**Input rows:**
((

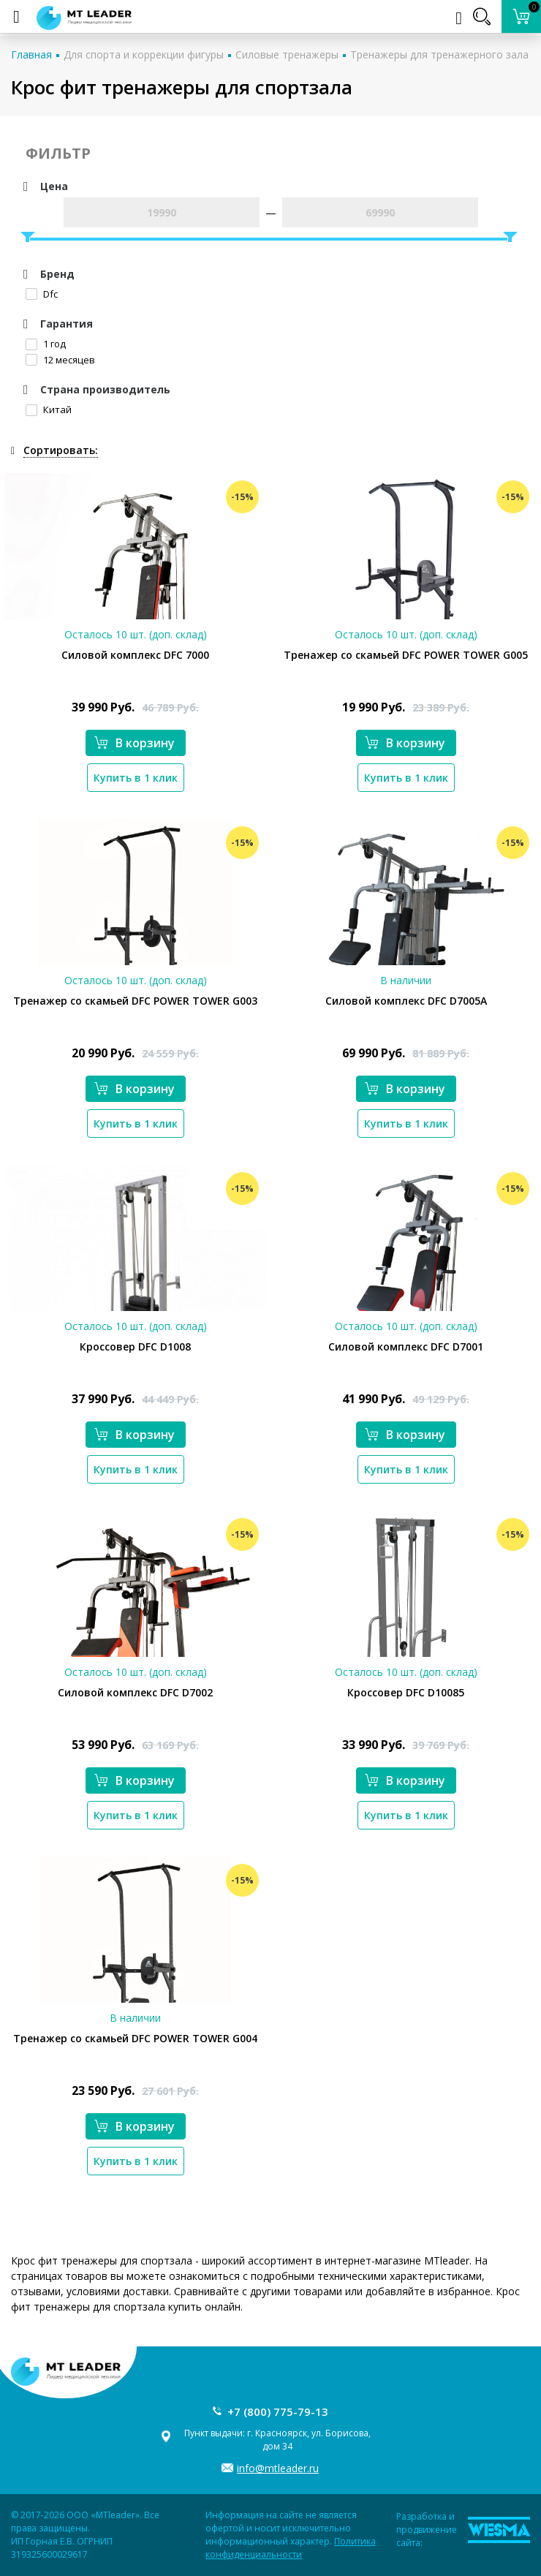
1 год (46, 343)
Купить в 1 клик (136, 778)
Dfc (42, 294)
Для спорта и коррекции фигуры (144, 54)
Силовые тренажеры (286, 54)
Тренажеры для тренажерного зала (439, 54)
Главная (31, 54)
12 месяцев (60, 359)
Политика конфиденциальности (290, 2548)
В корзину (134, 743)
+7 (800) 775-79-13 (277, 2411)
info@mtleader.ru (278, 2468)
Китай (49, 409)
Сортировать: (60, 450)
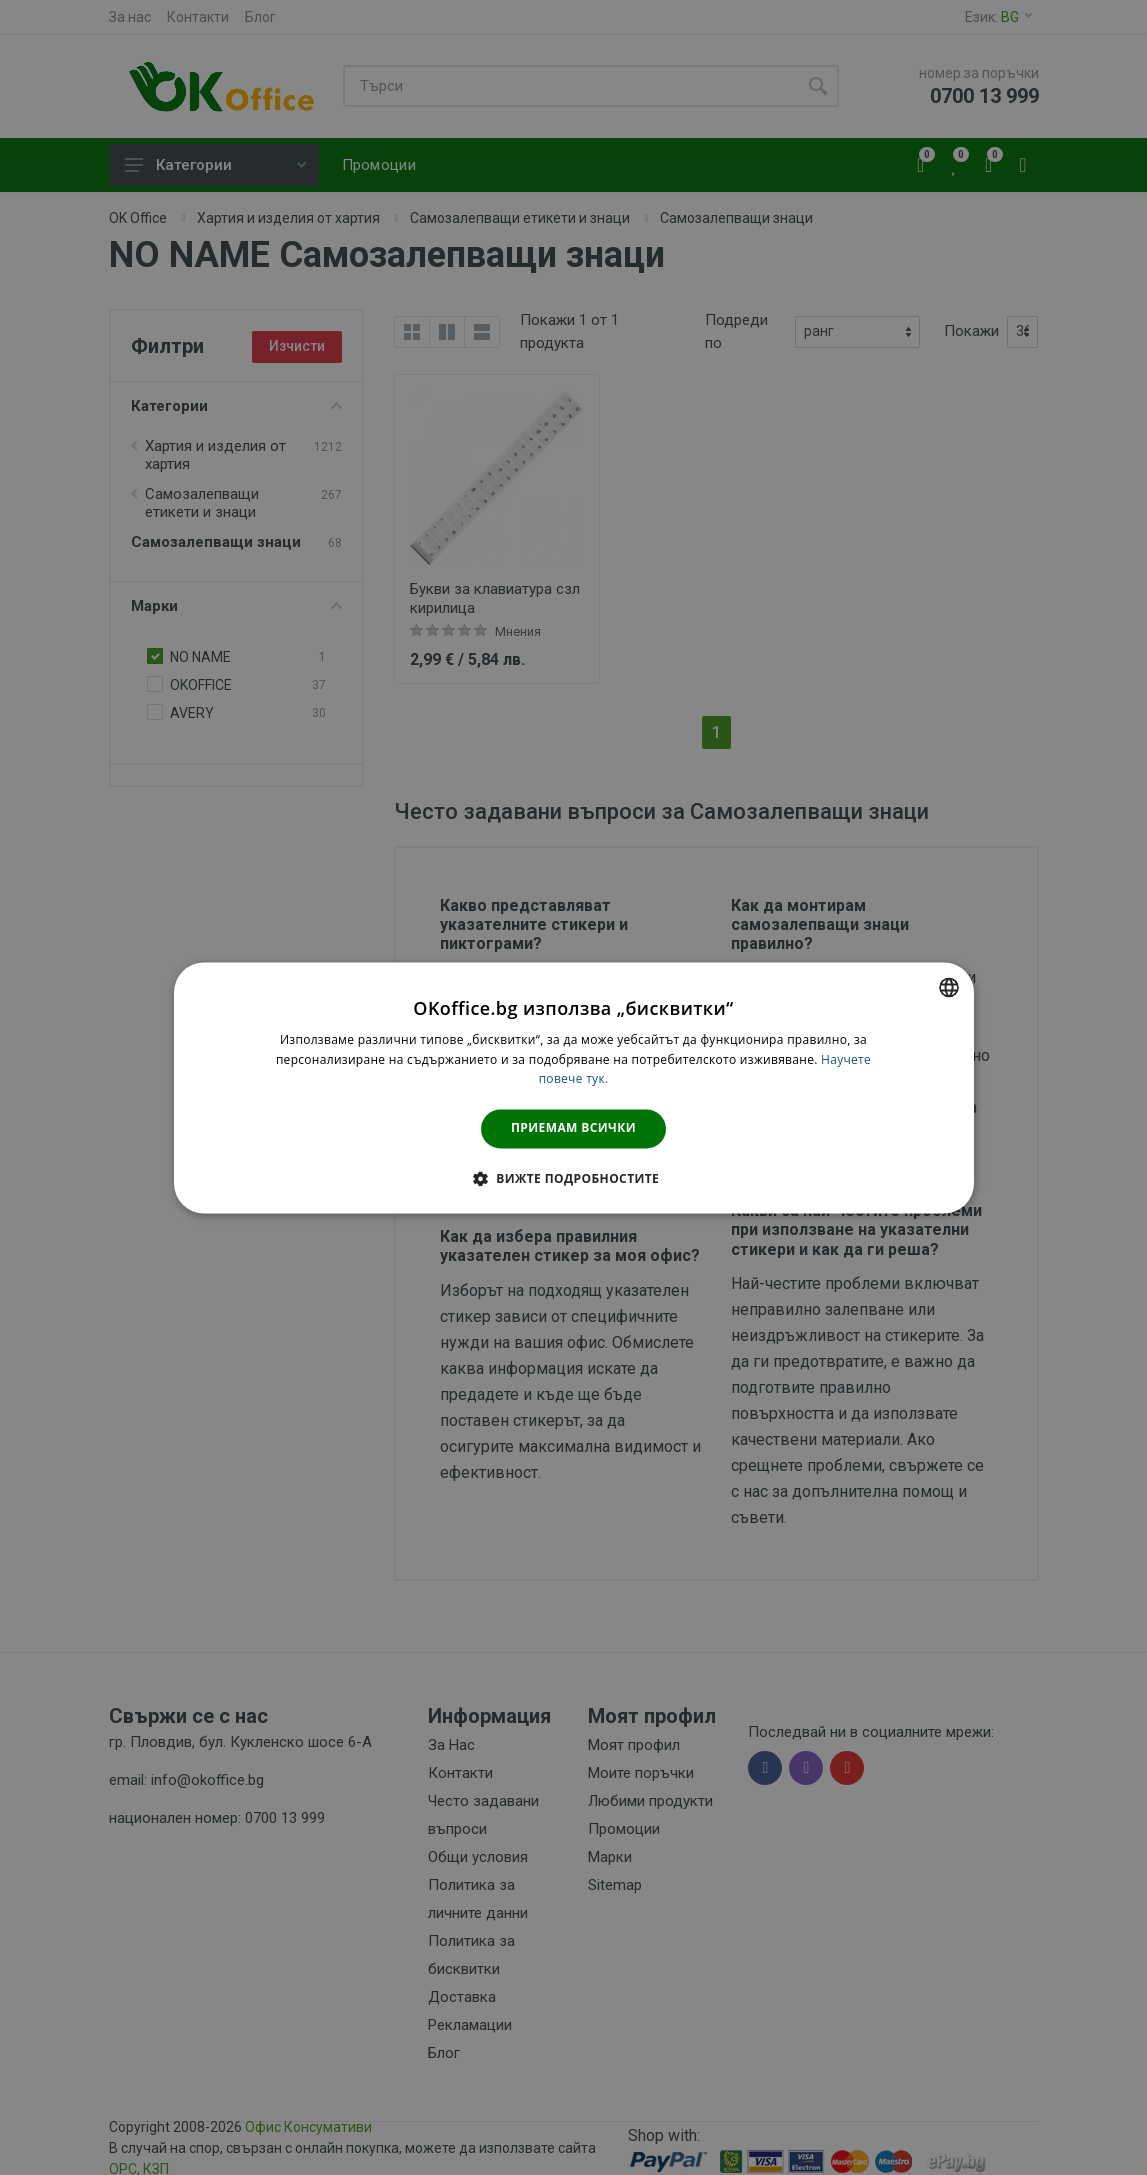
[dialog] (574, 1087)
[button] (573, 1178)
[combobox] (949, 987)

))
((

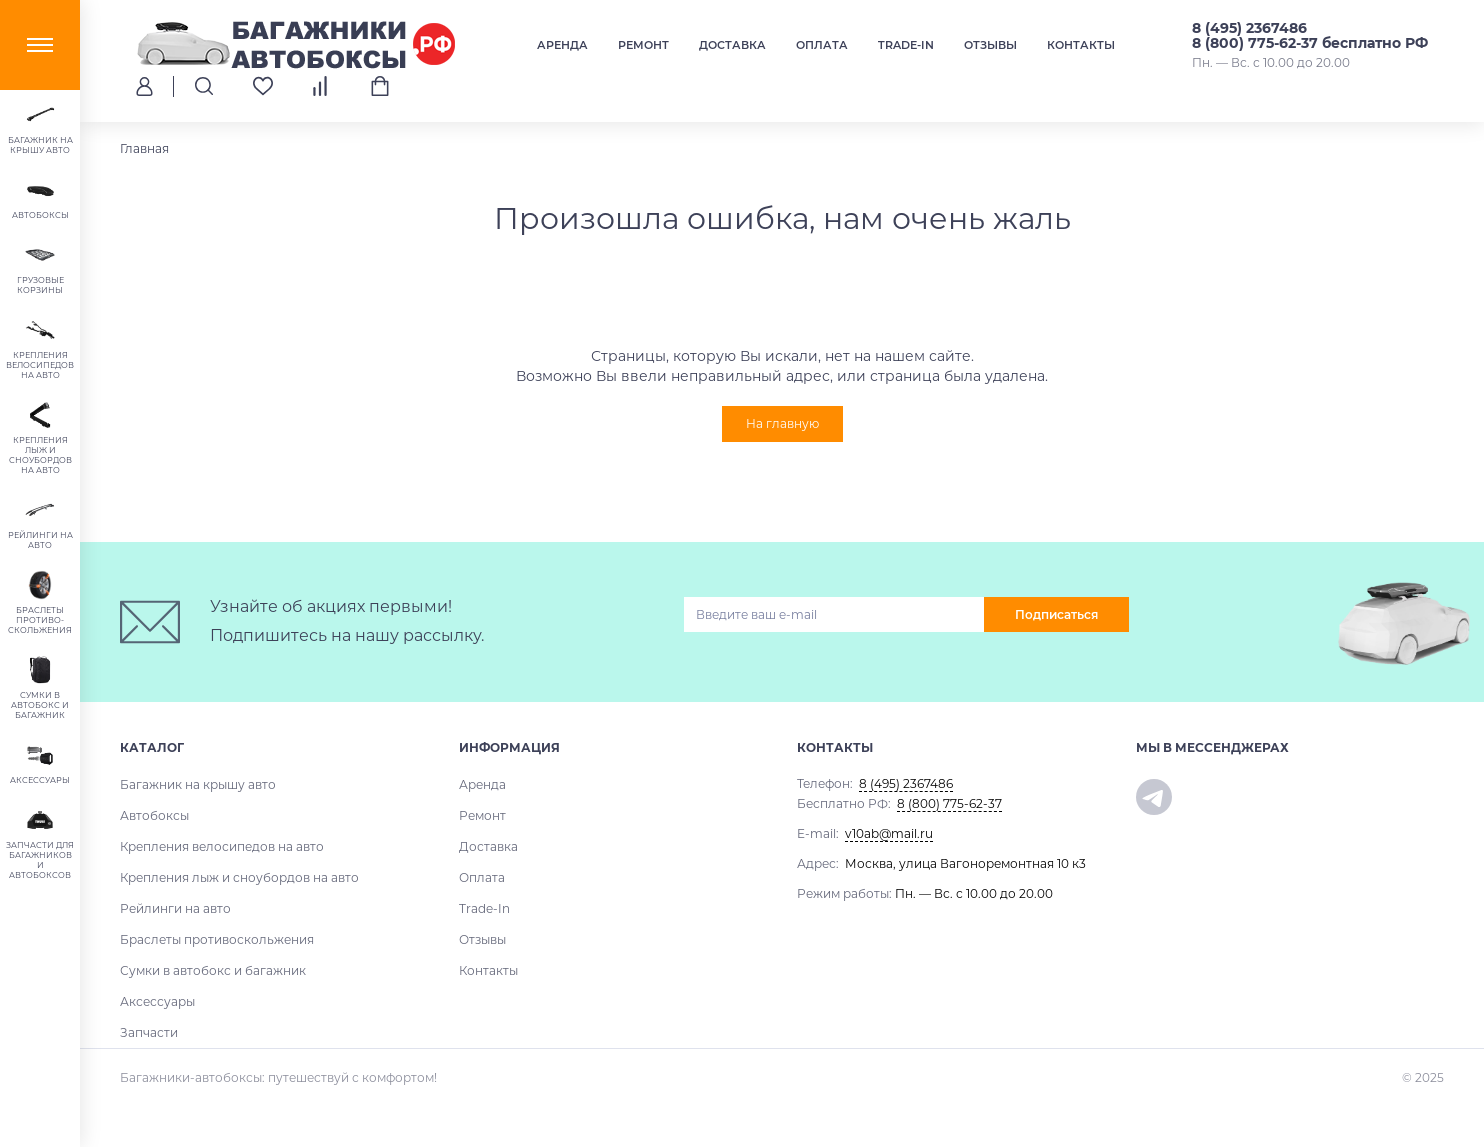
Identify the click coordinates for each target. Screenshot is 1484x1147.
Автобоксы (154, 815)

))
((

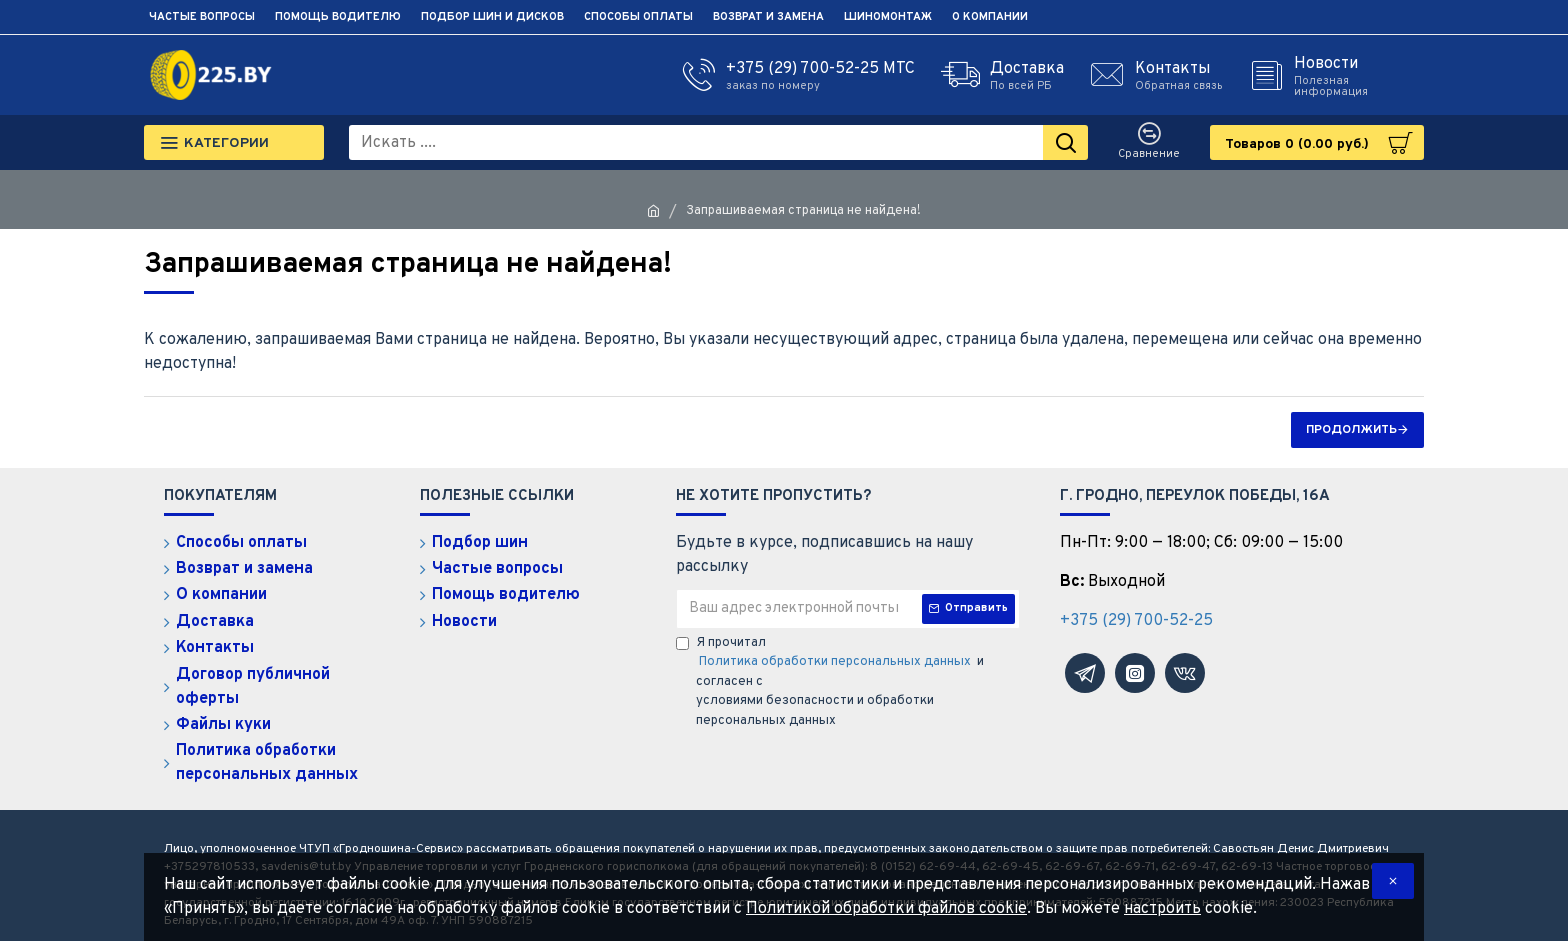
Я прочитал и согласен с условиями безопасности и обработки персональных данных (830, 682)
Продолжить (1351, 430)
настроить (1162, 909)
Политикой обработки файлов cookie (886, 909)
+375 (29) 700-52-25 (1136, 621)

))

**Your goal:** Return the data from the line with "info@mtleader.ru (278, 2468)" up to and including the line with "[button] (573, 1178)", reproducing each line verbatim and omitting the pictures.

**Task answer:**
info@mtleader.ru (278, 2468)
Китай (49, 409)
Сортировать: (60, 450)
[dialog] (574, 1087)
[button] (573, 1178)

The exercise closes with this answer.